Os líderes estabelecidos de qualquer organização têm grandes vantagens naturais. Acredita-se que possuam
melhores fontes de informação. Os livros e os documentos estão em seus escritórios. Eles tomam parte em congressos
importantes. Eles encontram gente importante. Eles têm responsabilidade. É, portanto, mais fácil a eles conquistar a
atenção e falar num tom convincente. Mas eles também têm grande cuidado de controle sobre o acesso aos fatos. Cada
funcionário é em algum grau um censor.
E uma vez que ninguém pode suprimir informação, seja escondendo-a ou esquecendo de mencioná-la, sem
alguma noção do que ele deseja que o público saiba, cada líder é em algum grau um propagandista. Estrategicamente
posicionado, e compelido freqüentemente a escolher até mesmo o melhor entre os igualmente convincentes, embora
conflituosos ideais de segurança para a instituição, e candor por seu público, o funcionário descobre a si próprio mais e
mais conscientemente que fatos, em que lugar, de que maneira ele pode permitir o público saber.
(4) Que a manufatura do consenso seja capaz de grandes refinamentos ninguém, eu penso, nega. O processo
em que as opiniões públicas surgem é certamente não menos intrincado do que ele apareceu nestas páginas, e as
oportunidades para a manipulação estão abertas a qualquer um que entende o processo plenamente.
A criação do consenso não é uma arte nova. É uma arte muito velha que supostamente deveria ter morrido com
o aparecimento da democracia. Mas não morreu. Ela, na verdade, melhorou enormemente em técnica, porque está agora
baseada em análise ao invés de uma regra prática. E assim sendo, como resultado da pesquisa psicológica, ligada aos
modernos meios de comunicação, a prática da democracia foi empurrada a um canto. Uma revolução está acontecendo,
infinitamente mais significativa do que a mudança no poder político.

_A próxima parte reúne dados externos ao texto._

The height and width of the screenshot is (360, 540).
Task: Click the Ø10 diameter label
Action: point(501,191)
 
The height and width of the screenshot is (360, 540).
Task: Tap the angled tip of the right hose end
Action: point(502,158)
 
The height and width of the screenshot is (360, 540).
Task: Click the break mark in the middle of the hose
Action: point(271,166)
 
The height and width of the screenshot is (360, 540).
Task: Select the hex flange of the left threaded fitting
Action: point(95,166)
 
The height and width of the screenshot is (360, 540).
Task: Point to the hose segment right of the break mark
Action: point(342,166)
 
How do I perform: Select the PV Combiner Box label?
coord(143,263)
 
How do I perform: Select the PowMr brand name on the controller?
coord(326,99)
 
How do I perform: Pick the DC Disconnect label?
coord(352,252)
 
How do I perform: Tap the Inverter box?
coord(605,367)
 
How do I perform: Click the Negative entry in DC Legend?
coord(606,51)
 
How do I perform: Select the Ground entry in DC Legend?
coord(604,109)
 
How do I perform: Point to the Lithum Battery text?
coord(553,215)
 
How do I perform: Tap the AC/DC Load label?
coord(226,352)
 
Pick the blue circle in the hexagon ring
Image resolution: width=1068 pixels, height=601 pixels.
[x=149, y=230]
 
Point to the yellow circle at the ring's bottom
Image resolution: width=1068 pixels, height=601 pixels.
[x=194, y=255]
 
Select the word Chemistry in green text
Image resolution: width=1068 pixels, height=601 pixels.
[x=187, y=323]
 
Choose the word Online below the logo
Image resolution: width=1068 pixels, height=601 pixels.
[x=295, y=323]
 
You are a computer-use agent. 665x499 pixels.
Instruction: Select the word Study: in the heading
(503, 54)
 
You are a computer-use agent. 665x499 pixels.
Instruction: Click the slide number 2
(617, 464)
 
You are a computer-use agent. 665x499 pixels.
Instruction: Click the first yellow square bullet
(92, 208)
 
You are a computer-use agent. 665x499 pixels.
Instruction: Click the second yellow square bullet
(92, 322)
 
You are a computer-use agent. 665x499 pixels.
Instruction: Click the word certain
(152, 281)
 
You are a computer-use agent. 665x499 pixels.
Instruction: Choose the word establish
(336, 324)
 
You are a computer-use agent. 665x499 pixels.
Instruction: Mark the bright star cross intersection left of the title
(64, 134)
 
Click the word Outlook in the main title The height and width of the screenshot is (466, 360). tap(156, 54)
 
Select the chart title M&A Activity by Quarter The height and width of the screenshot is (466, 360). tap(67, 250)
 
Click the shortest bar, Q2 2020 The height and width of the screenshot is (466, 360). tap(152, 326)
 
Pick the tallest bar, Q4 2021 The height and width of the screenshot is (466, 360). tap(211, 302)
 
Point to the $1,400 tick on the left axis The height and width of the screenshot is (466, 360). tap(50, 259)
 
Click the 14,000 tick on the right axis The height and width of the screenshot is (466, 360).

Na vida da geração agora em controle dos assuntos, persuasão tornou-se uma arte autoconsciente e um órgão
regular do governo popular. Nenhum de nós começa a entender as conseqüências, mas é uma profecia audaciosa dizer
que o conhecimento de como criar consenso alterará todo cálculo político e modificará toda premissa política. Sob o
impacto da propaganda, não necessariamente num significado sinistro da palavra somente, as velhas constâncias de
nosso pensamento tornaram-se variáveis.
Não é mais possível, por exemplo, acreditar no dogma original da democracia, de que o conhecimento
necessário para a administração dos assuntos humanos surge espontaneamente do coração humano. Onde nós agimos
com base naquela teoria nós nos expomos ao auto-engano, e a formas de persuasão que não podemos verificar. Foi
demonstrado que não podemos nos apoiar em intuição, consciência, ou nos acidentes da opinião casual, se nós temos
que tratar com o mundo que está além do nosso alcance.